Artificial Neural Network training with 6 features

Question 1

Your main function is fine. However either your training vectors or your backpropagation code is not (assuming your network is big enough to learn this). So this is going to be a bunch of question instead of an answer, but you may get the right idea:

How many samples does your training vector include?
Are those samples roughly classified half/half or is there a bias?
Are there identical training samples that are classified ambiguously?
How is the error calculated? Abs/Sqr average?
Do you randomize the initial network weights?
What is the initial error before training?
Does the error change in the first iteration?
Can you post the code on pastebin?

Question 2

Are you using batch learning or online learning? If the answer is batch, then maybe your learning rate is too high. You can try scaling it dividing for the number of training patterns. As @Marcom said, if you have too few neurons your network has too low capacity, that's a bit rough to explain but basically you aren't using the non-linear region of the neurons and your network is biased.

Check here for a better explanation.

Try with a huge number of neurons first, then you can decrease the number as long as the error keeps going down.

Question 3

Try experimenting with adding an additional hidden layer and also try increasing the number of hidden nodes.
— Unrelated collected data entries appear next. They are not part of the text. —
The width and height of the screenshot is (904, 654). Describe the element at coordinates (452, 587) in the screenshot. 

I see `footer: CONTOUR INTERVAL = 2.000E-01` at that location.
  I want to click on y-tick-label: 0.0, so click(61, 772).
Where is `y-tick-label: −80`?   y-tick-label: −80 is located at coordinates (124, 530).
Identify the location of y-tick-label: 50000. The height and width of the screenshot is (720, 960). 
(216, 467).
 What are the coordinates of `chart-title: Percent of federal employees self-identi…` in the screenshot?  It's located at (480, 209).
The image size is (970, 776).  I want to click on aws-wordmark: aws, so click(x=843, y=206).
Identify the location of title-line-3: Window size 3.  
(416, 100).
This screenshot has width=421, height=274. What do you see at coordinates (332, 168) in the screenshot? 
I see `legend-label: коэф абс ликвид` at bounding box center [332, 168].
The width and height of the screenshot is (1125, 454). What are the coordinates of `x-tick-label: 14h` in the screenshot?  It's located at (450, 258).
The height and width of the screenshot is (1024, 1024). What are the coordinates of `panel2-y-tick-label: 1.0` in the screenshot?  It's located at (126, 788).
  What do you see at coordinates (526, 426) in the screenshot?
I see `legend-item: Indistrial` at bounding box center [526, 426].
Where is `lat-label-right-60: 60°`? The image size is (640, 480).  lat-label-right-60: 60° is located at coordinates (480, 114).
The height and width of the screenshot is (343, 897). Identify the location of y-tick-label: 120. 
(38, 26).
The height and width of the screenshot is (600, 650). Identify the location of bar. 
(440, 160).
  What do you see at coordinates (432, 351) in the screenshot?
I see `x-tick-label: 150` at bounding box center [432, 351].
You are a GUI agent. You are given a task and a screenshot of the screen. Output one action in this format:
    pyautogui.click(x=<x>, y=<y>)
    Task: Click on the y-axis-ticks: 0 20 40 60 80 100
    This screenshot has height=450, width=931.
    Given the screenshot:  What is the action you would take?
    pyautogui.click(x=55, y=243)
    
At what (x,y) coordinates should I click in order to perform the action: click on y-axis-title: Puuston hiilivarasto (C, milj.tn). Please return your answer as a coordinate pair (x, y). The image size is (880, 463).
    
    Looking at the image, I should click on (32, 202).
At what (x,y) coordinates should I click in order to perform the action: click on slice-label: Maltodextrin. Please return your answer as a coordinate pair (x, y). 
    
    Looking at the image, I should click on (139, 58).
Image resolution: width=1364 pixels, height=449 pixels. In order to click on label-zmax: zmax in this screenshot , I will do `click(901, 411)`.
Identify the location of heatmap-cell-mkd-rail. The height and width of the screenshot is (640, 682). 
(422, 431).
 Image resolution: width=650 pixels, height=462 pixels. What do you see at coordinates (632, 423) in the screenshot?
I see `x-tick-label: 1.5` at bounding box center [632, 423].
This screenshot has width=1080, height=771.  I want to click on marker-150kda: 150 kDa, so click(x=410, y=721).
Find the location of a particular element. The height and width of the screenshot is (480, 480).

I can't give you a technical explanation off my head but if you have too few nodes the ann might not be able to converge.

Question 4

A loss function not evolving at the start in an MLP is usually because the network can't infer any rules to fit your training data (the grad of your backprop can't find any meaningful local minima) . This can be caused by a lack of data for the problem you try to resolve, or a restricted architecture.

Increasing your number of layers and/or the size of them should change that. Although you will be prone to overfitting if your architecture is too complex. You will have to find a balance fitting to your problem.

And don't hesitate to start with a low learning rate at first, setting it too high will cause your gradient to "bounce" and not converge.